WHAT THIS TASK INVOLVES: Format the text lines of the rows below as a JSON list of strings, one string per line, leaving out blank lines. Leave the pictures out of the answer.

GIVEN INFORMATION:

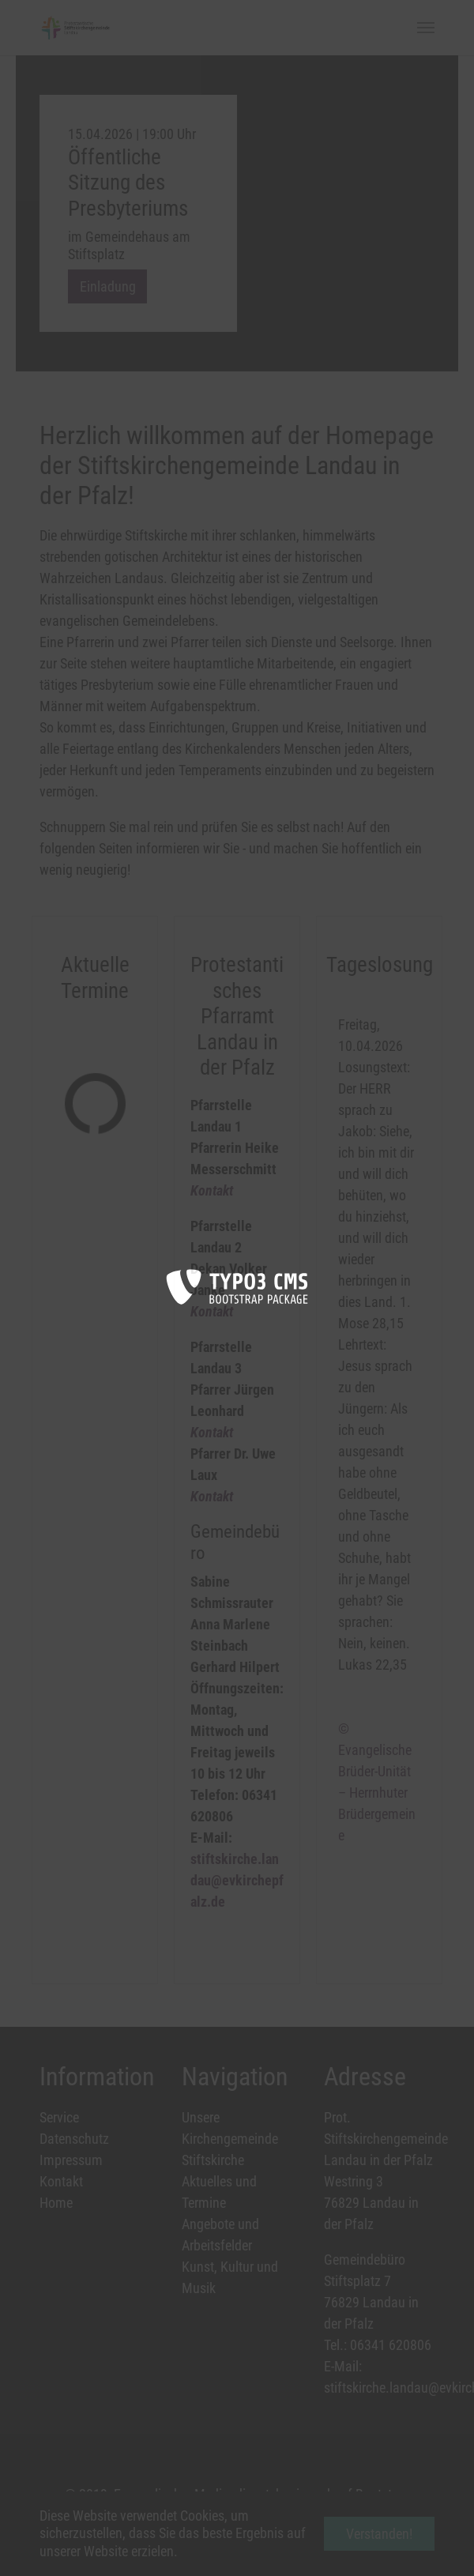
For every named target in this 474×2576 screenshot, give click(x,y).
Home (56, 2202)
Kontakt (211, 1190)
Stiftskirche (213, 2160)
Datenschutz (74, 2138)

RESPONSE TO THE EXERCISE:
[
  "For every named target in this 474×2576 screenshot, give click(x,y).",
  "Home (56, 2202)",
  "Kontakt (211, 1190)",
  "Stiftskirche (213, 2160)",
  "Datenschutz (74, 2138)"
]